# Entries provided
-- Start --
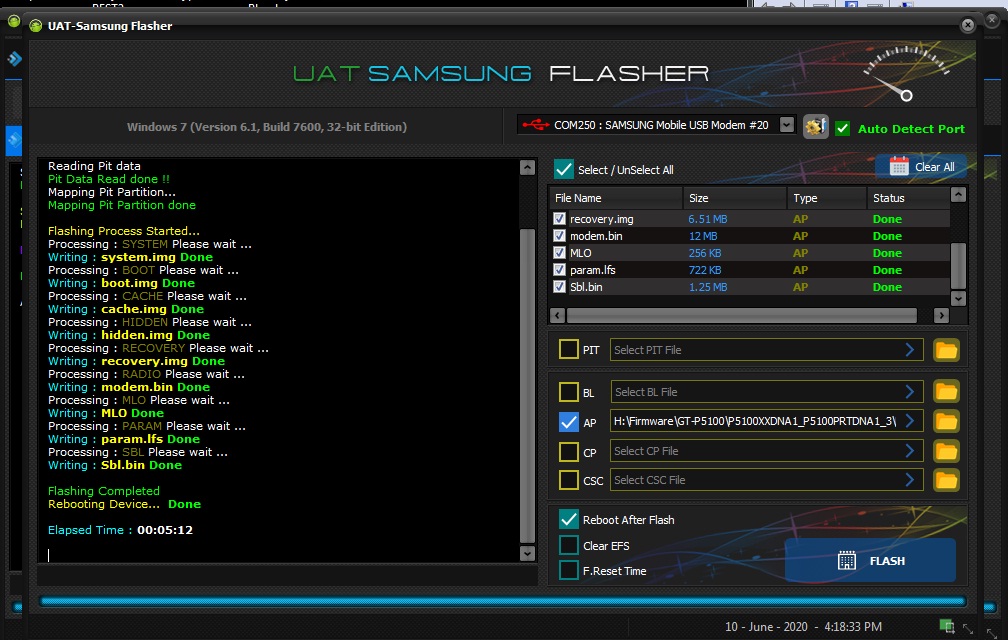Click the arrow icon in PIT file field
The height and width of the screenshot is (640, 1008).
pos(910,350)
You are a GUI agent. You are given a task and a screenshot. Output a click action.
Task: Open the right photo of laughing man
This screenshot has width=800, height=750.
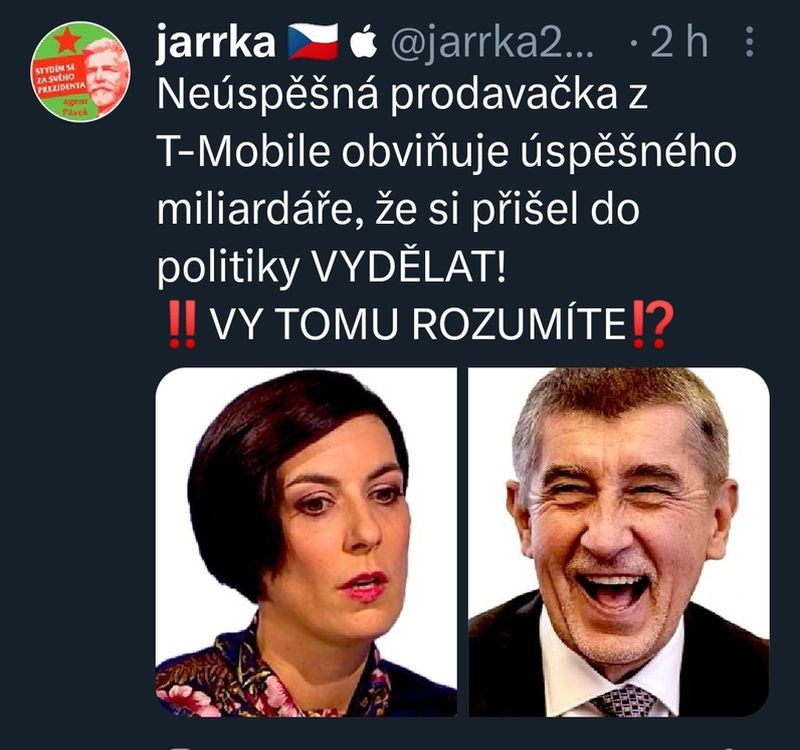click(619, 542)
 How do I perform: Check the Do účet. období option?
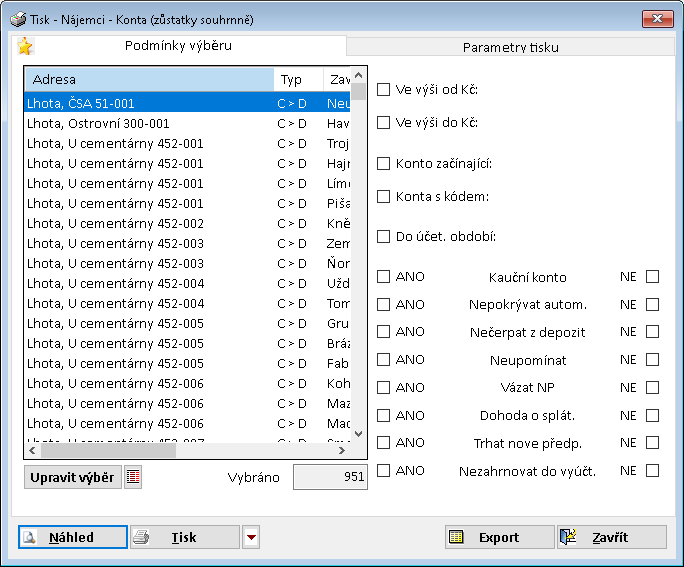(383, 237)
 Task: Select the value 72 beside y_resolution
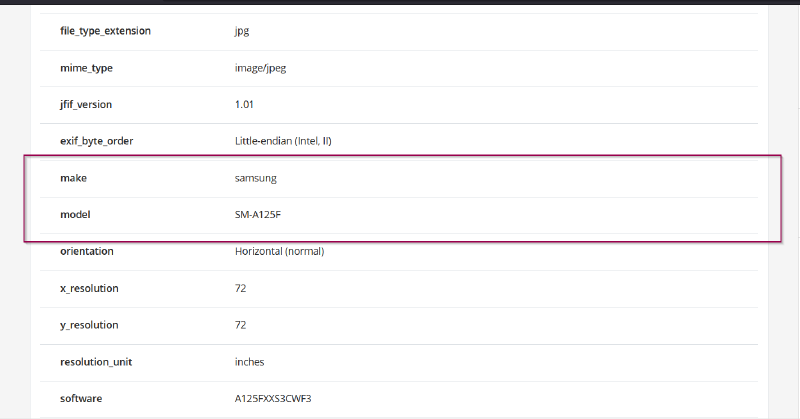[x=240, y=325]
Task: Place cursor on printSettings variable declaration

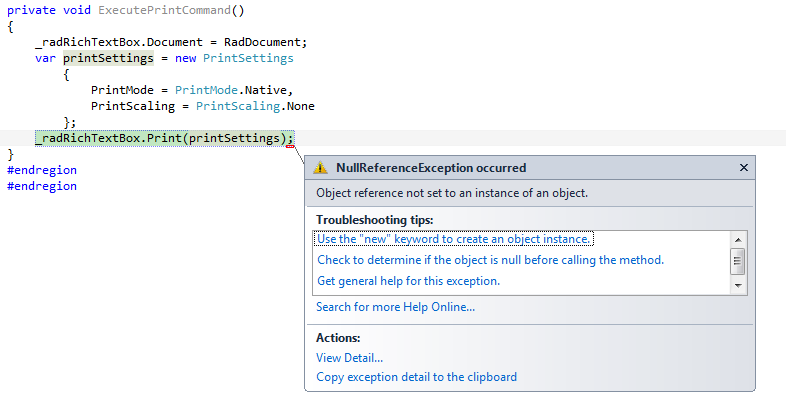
-- End --
# Problem to solve
Turn the items above into a Markdown table with the columns Row and Text, one numbered row per line, skipping blank lines and leaving out the pictures.

# Complete response
| Row | Text |
|---|---|
| 1 | Click the arrow icon in PIT file field |
| 2 | The height and width of the screenshot is (640, 1008). |
| 3 | pos(910,350) |
| 4 | You are a GUI agent. You are given a task and a screenshot. Output a click action. |
| 5 | Task: Open the right photo of laughing man |
| 6 | This screenshot has width=800, height=750. |
| 7 | click(619, 542) |
| 8 |  How do I perform: Check the Do účet. období option? |
| 9 | (383, 237) |
| 10 |  Task: Select the value 72 beside y_resolution |
| 11 | [x=240, y=325] |
| 12 | Task: Place cursor on printSettings variable declaration |